- Born: Osvaldo Eustasio Salas Freire March 29, 1914 Havana, Republic of Cuba
- Died: May 5, 1992 (aged 78) Havana, Cuba
- Known for: Photograph of Ernest Hemingway and Fidel Castro

= Osvaldo Salas =

Cuban photographer

Osvaldo Eustasio Salas Freire (March 29, 1914 – May 5, 1992), was a Cuban-American photographer, remembered for his famous image of Ernest Hemingway and Fidel Castro in Cuba, circa 1960, and for his prolific documentation of American Major League Baseball—and, in particular, the influx of minority players—during the 1950s, all of which now resides in the collection of the National Baseball Hall of Fame.

==Early life and career==
Born in Havana, Cuba, Salas was the first of three children raised by Antonio Salas Martinez and Ramona Freyre.

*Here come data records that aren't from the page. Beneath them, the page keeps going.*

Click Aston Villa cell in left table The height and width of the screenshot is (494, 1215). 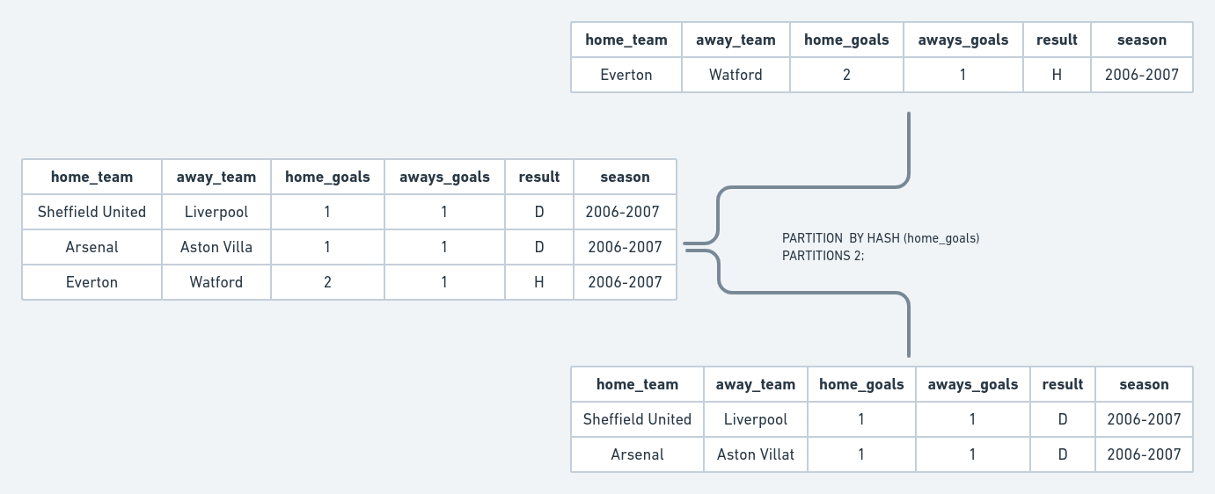pos(216,247)
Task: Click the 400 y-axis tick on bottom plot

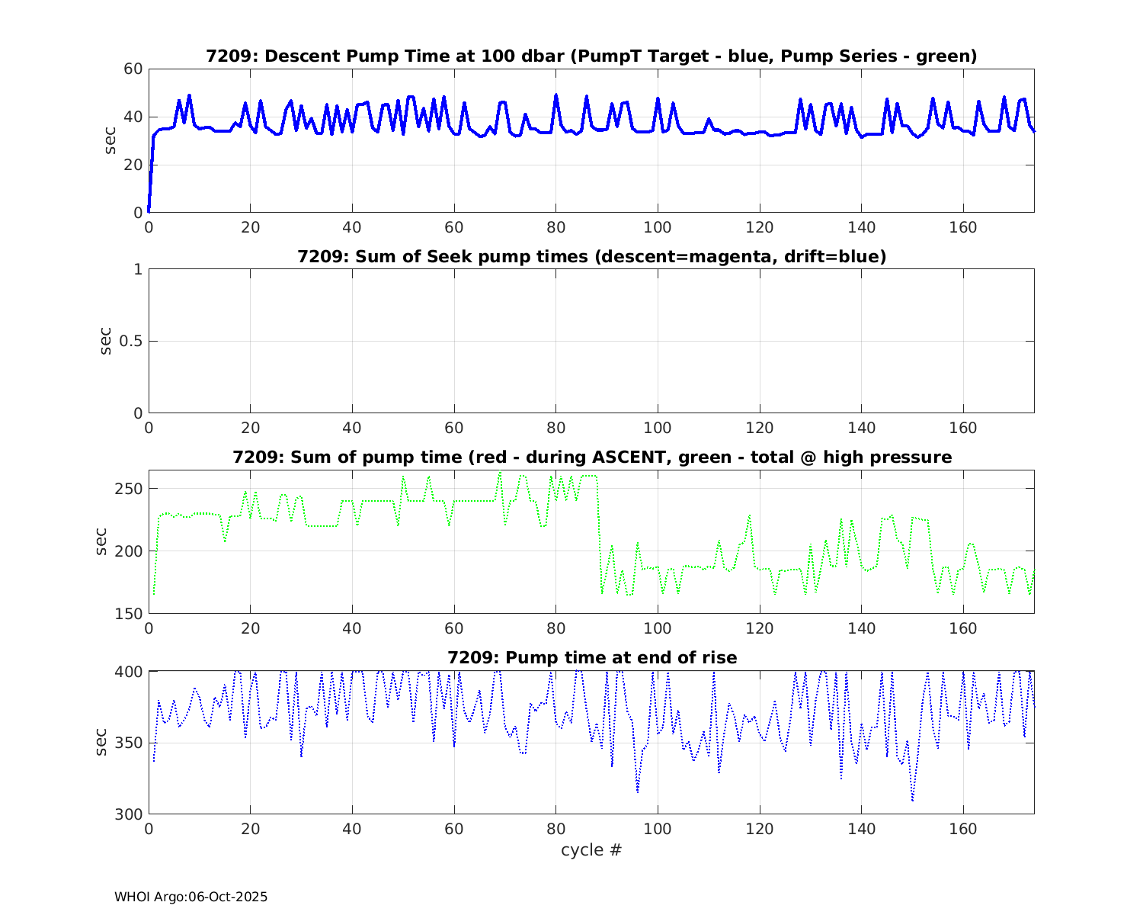Action: pos(129,672)
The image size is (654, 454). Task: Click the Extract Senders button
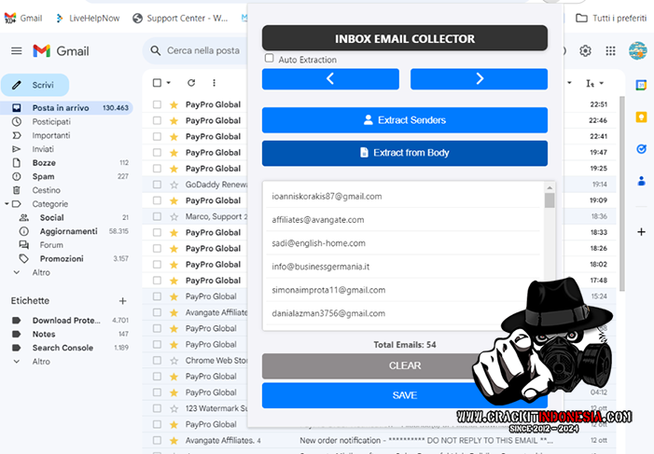(404, 120)
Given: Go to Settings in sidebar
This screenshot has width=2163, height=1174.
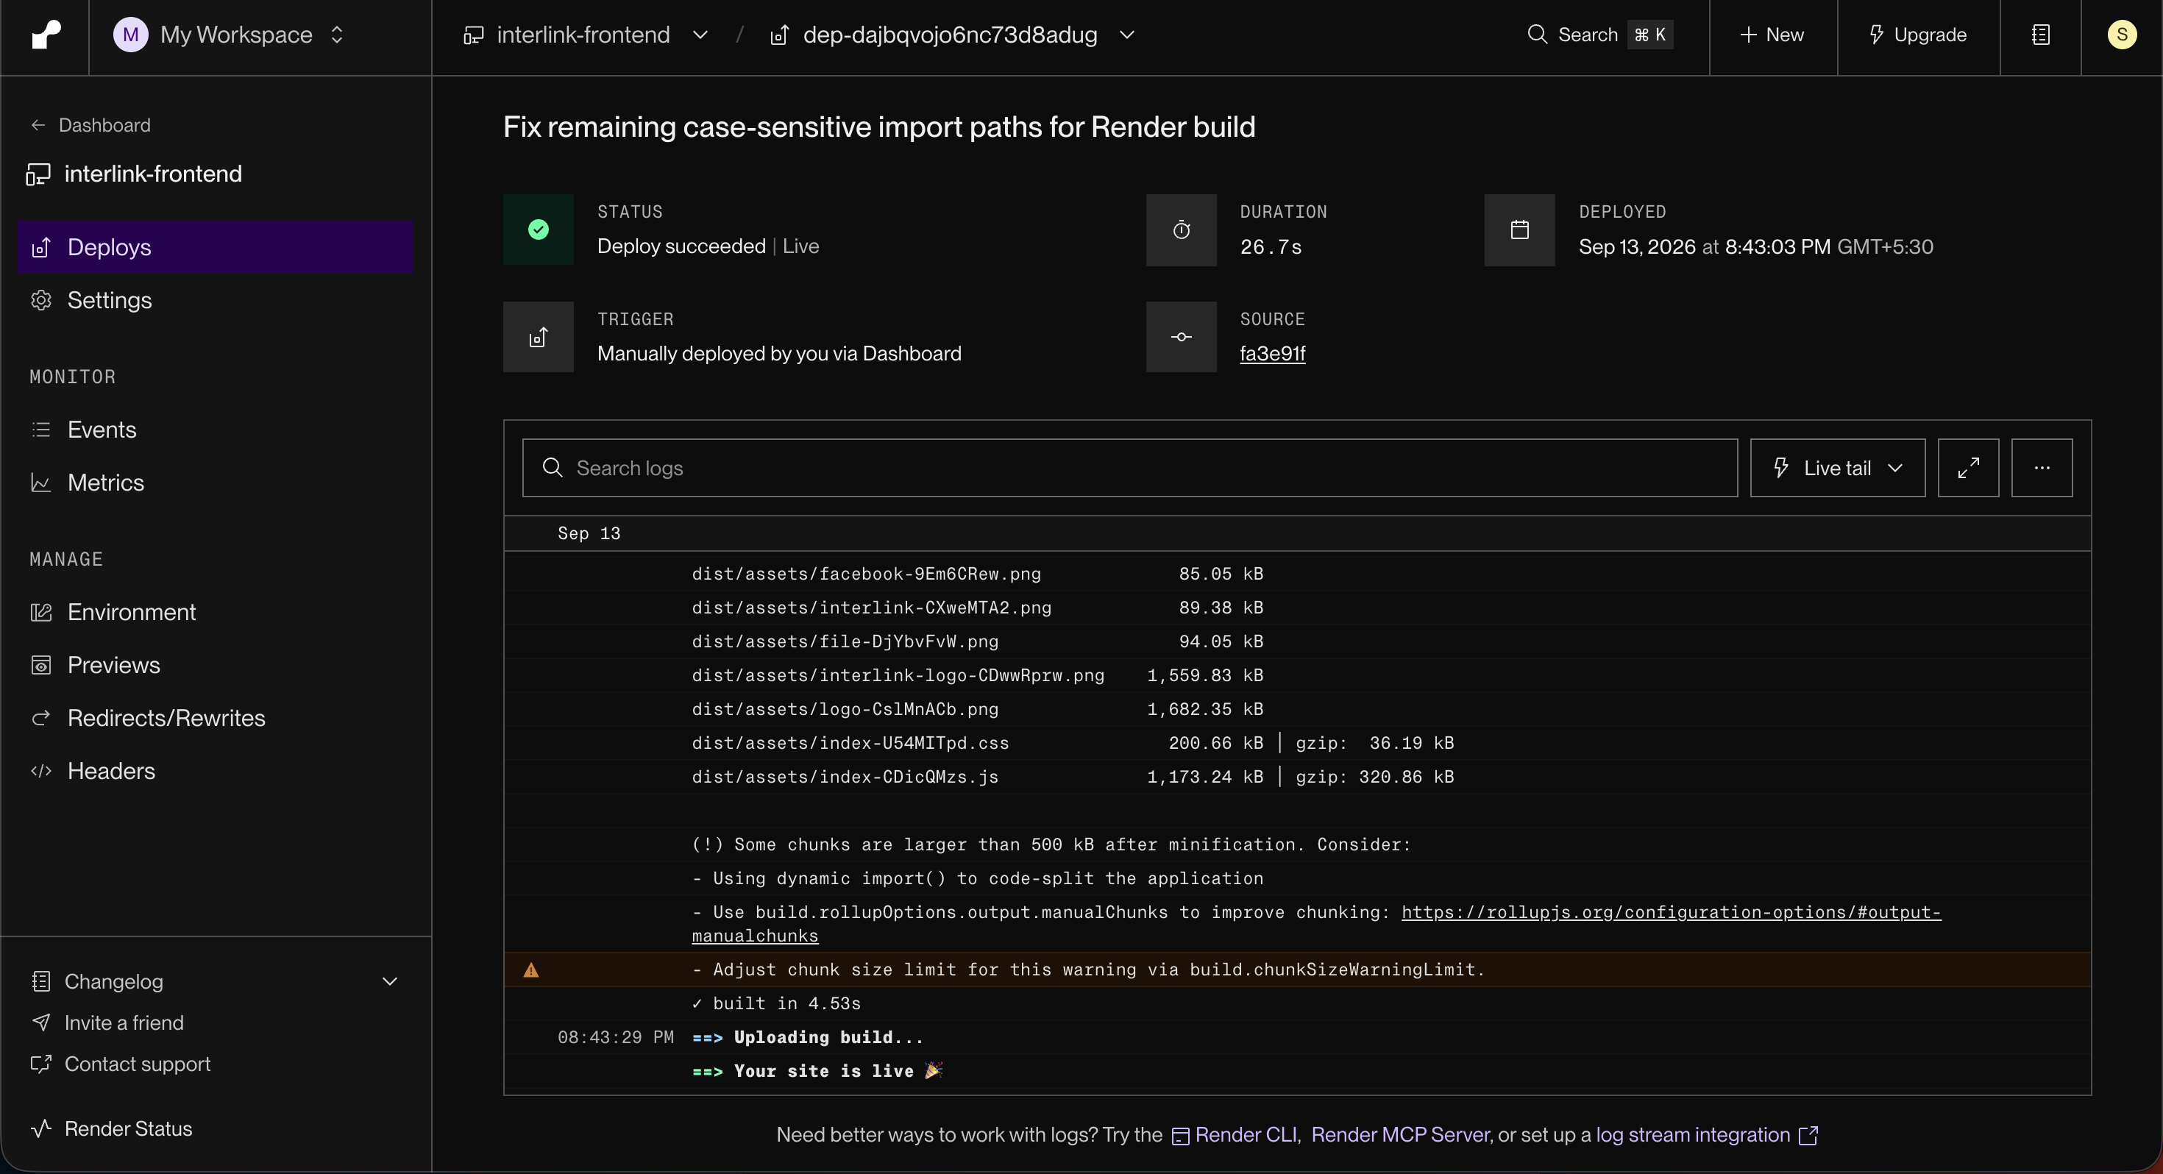Looking at the screenshot, I should (109, 300).
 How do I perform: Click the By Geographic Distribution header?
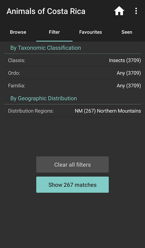tap(44, 98)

==Notable photos by Salas==
- Sugar Ray Robinson with training bag (1953)
- Felix Montemayor, Roman Mejias and Roberto Clemente (May 30, 1955)
- Archie Moore and Rocky Marciano (1956)
- Baseball Friction in Cuba (1959)
- Ernest Hemingway with Fidel Castro after a Fishing Tournament, June 11, 1960 (1960)

==Exhibitions==
Group exhibitions of his works include: in 1967, Expo’67, Pabellón Cubano, Montreal; 1985, County Hall, London. 2000, Cuba, A Photographic Journey, The College of Santa Fe;

==Collections==
His works are in the collections of the National Baseball Hall of Fame and Museum, the Museum of Fine Arts, Houston, the Smithsonian American Art Museum, Casa de las Américas, Havana, Cuba; Center for Cuban Studies, New York, NY; Centro Studi e Archivio della Comunicazione, Parma University, Parma, Italy; Fototeca de Cuba, Havana, Cuba; Galleria IF, Milan, Italy; Galleria Il Diafragma Kodak, Milan, Italy; Maison de la Culture de la Seine Saint-Denis, Paris, France; Museo Nacional de Bellas Artes, Havana, Cuba.